I searched the area around the body. Except for the helter-skelter letter tiles, which made the tan carpet resemble a sea of alphabet soup, nothing else seemed to be out of place.
But something was bothering me, something I’d seen from the corner of my eye. I returned to the table and carefully scrutinized the immediate vicinity again.
And then I saw it clearly: a small corner of wood protruding from the clenched right fist of the dead man.
I pried open the fingers, and got my second shock.
The lifeless hand clutched three of the glossy-faced wooden letter tiles, a desperate terminal message from the victim.
B
EFORE I TELL YOU
what was on those Scrabble tiles and why they figuratively socked me in the gut, I have to backtrack and set Hilary in perspective.
Hilary Quayle heads her own PR—public relations—agency, a one-woman operation called “Hilary Ultd.” Though she does most of the work herself, she tries to keep a man handy to answer the phone, sort the mail, pound out routine releases, and run errands. She will hire only men, even though the pressure of working for her apparently used to keep the turnover fairly high. But she never minded the time she had to invest in the past training new secretaries. Just the opposite, in fact. Until I took the job, breaking in new lackeys—or just breaking them—was the lady’s hobby.

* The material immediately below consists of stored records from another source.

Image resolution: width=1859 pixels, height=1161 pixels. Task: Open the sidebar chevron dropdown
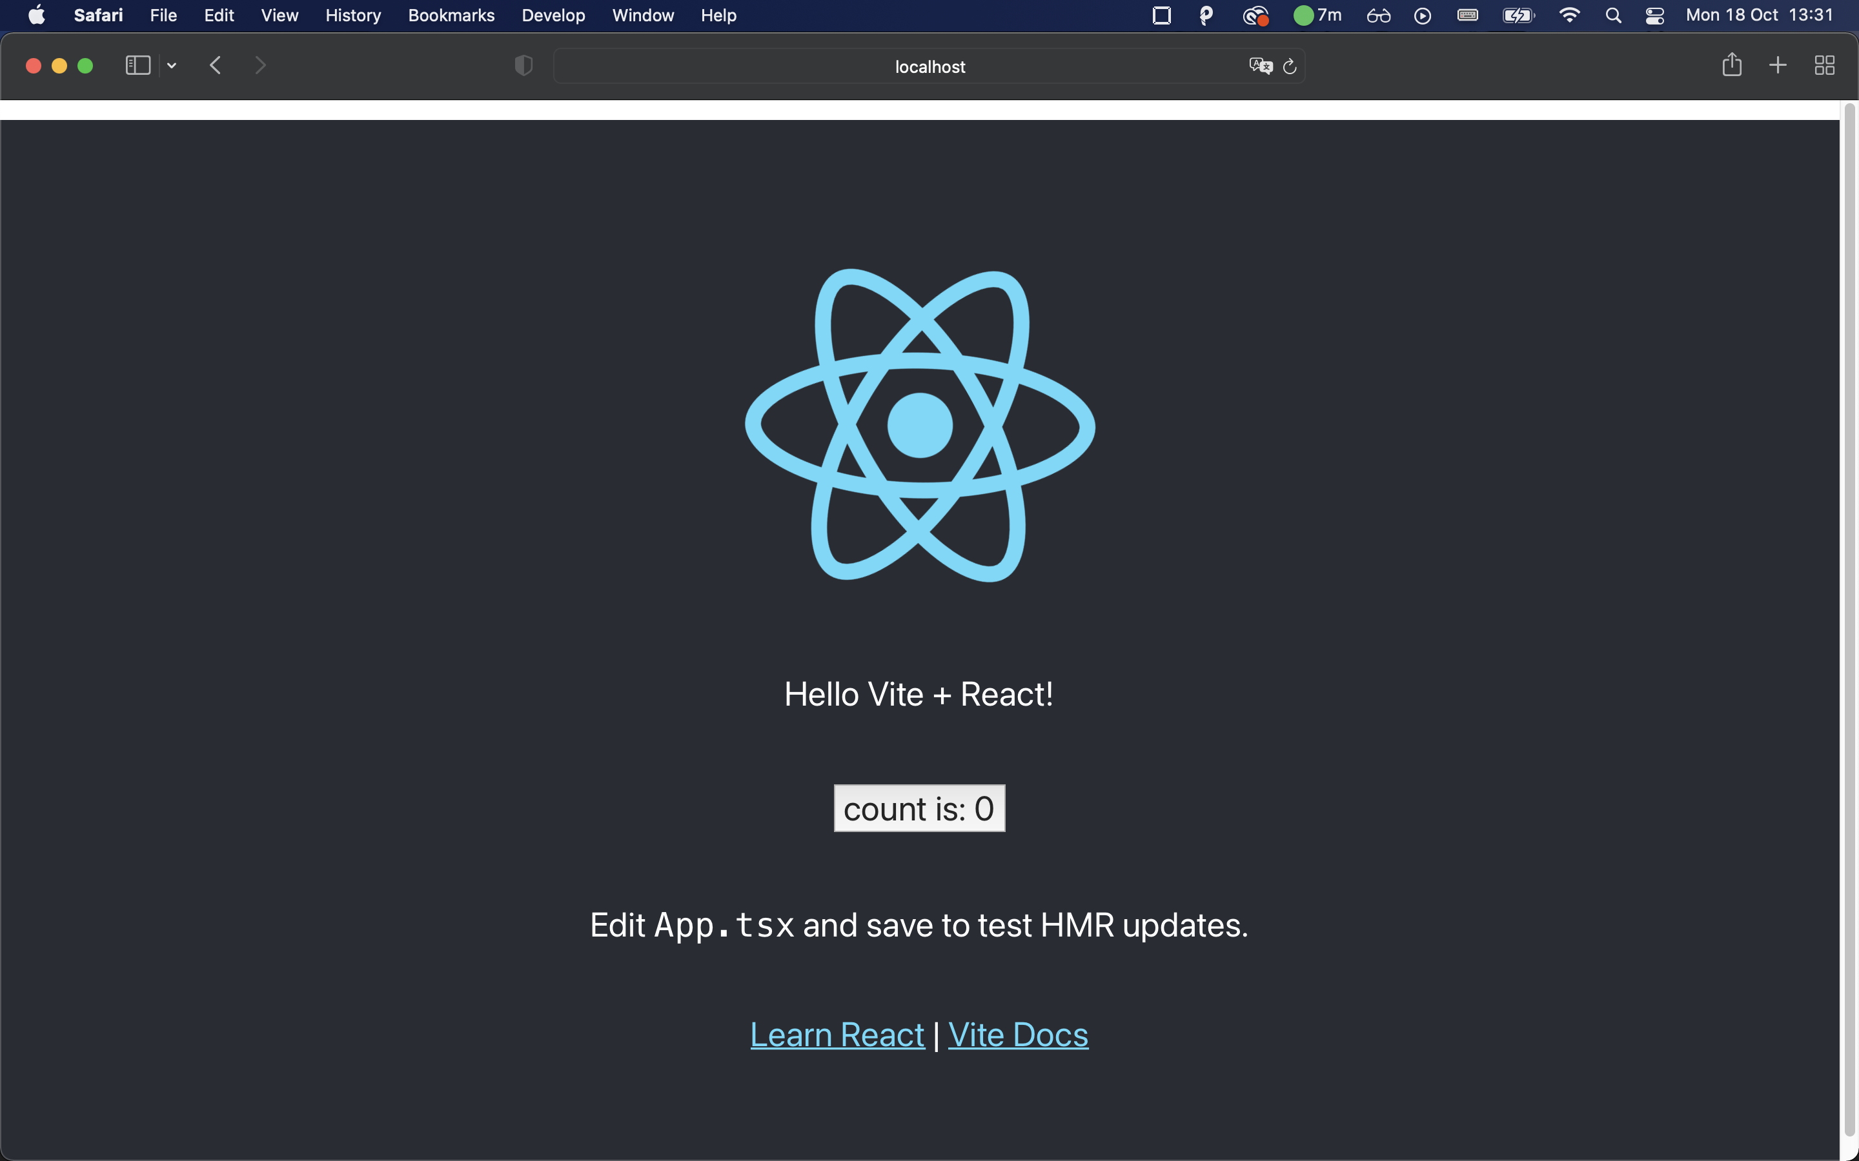171,65
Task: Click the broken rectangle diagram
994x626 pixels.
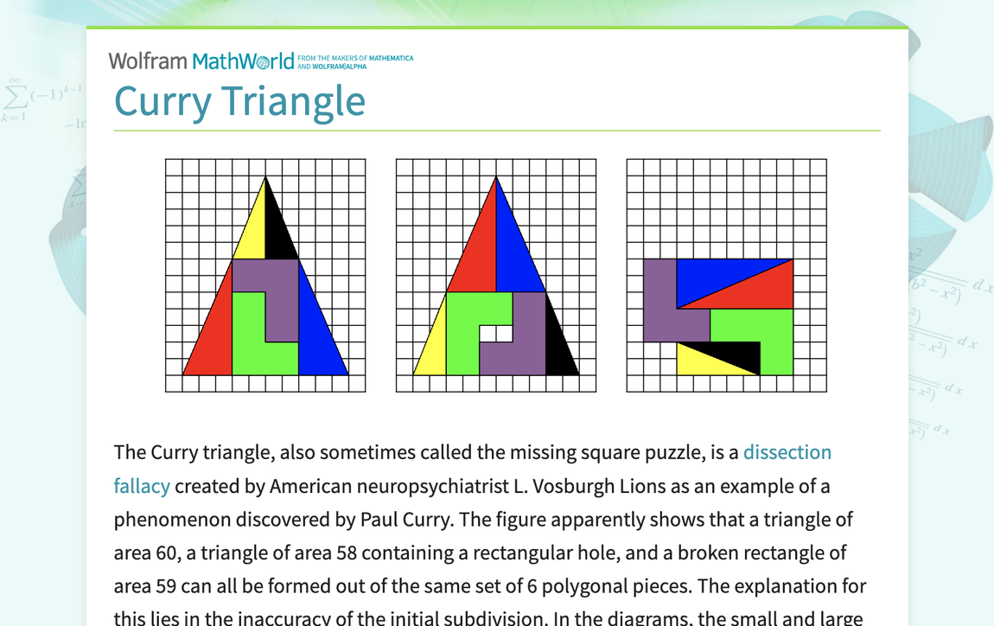Action: tap(726, 275)
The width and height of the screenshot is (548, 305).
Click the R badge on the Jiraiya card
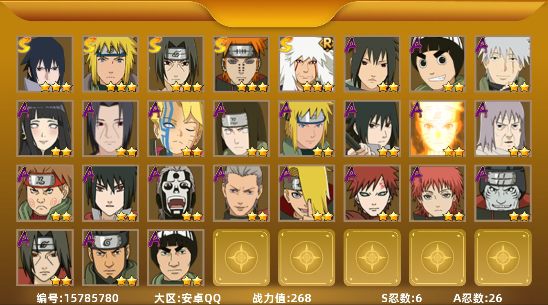click(327, 43)
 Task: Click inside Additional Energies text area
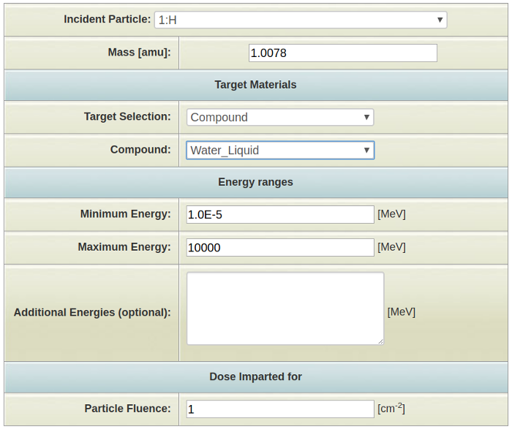coord(285,308)
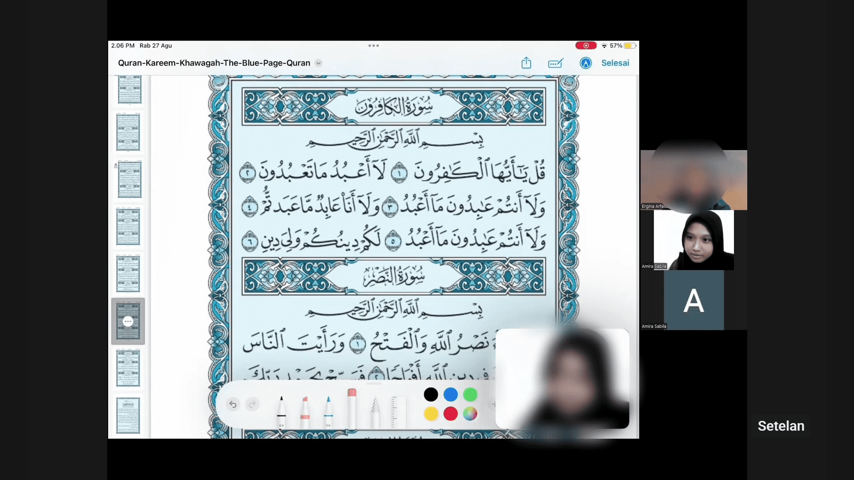The height and width of the screenshot is (480, 854).
Task: Tap the redo arrow in markup toolbar
Action: [x=252, y=404]
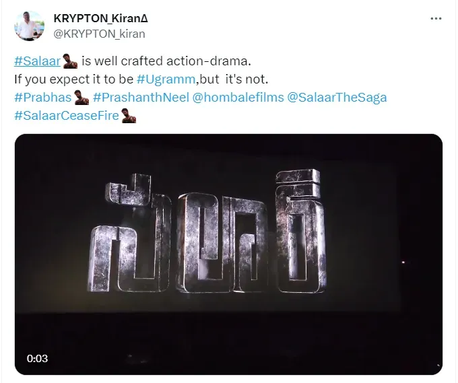Click the @KRYPTON_kiran handle
Viewport: 458px width, 383px height.
click(99, 34)
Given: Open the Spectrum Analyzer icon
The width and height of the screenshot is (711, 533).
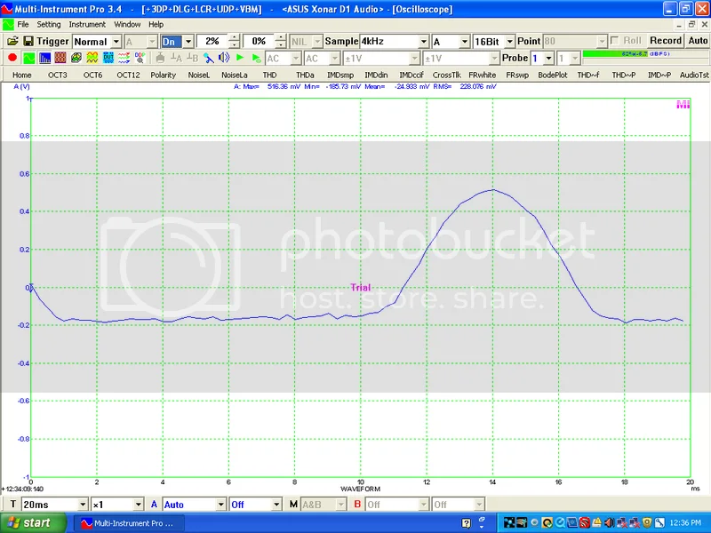Looking at the screenshot, I should [x=45, y=58].
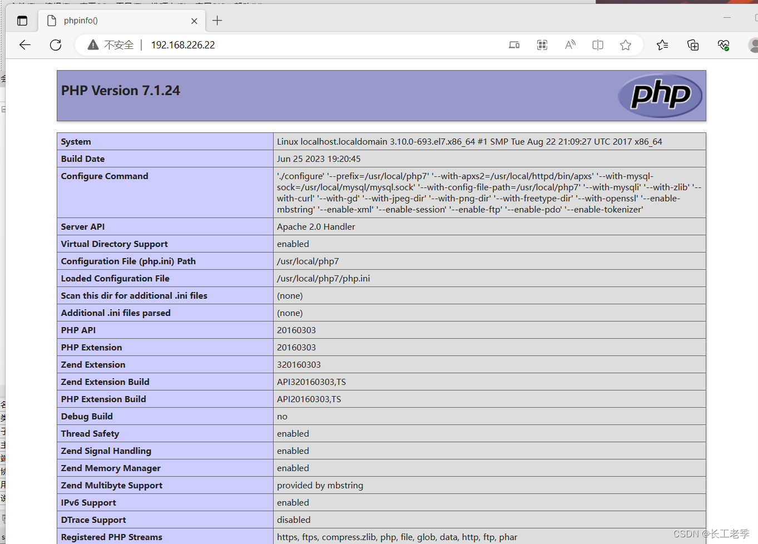Click the 不安全 security badge
This screenshot has width=758, height=544.
click(110, 45)
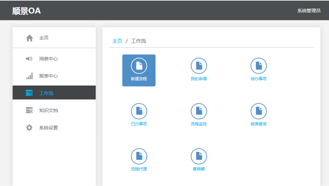Viewport: 329px width, 186px height.
Task: Go to 工作流 in the sidebar menu
Action: pos(46,93)
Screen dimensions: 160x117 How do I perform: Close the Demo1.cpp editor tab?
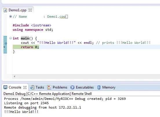(x=30, y=10)
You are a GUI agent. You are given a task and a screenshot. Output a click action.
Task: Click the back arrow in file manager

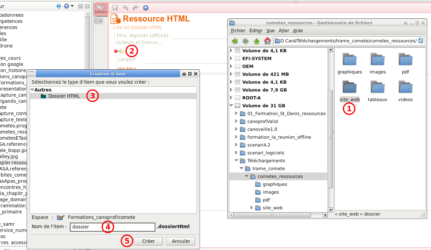point(235,41)
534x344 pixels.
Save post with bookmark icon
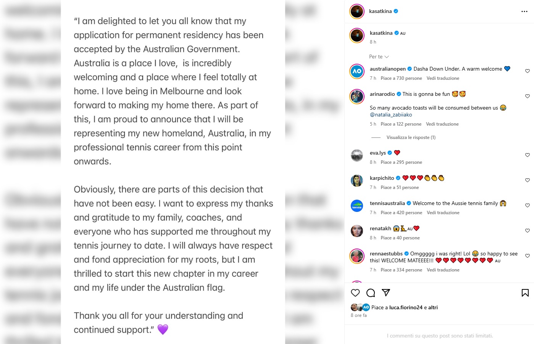[x=525, y=293]

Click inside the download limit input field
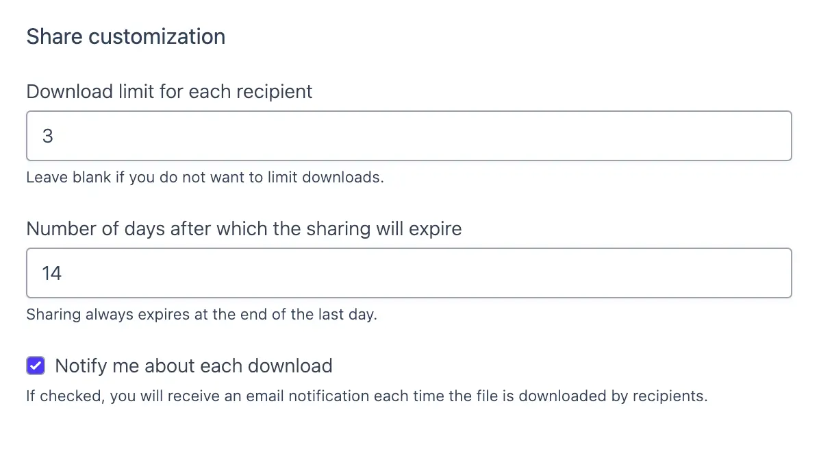(x=274, y=136)
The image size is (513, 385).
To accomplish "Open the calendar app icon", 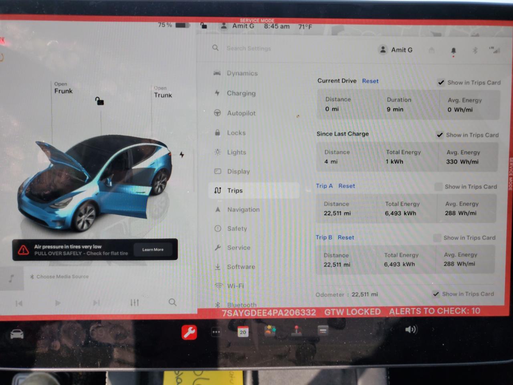I will tap(243, 332).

The day before I got the job I returned to New York, a little to the lee side of being hopelessly broke. It was late afternoon; I was unsuccessfully attempting to fight off a bout of depression in one of those overpriced bistros off Shubert Alley that hang celebrities’ pictures in the windows, yet rarely draw any business from working thespians.
I was downing a Bushmill’s-on-the-rocks when a resort comic I knew poked my shoulder and exchanged banalities with me. I was prodigal enough to stand him to a drink. Midway through the libation, I asked him where I could find work.
He mumbled something about the job market being pretty tight and eyed the door. But he asked me what I could do.
“Not a hell of a lot,” I shrugged. “Back in Ohio, I used to knock out a couple of news stories for the local paper, strictly relief-shift crap. Otherwise? Well, I don’t have any other qualifications in particular.”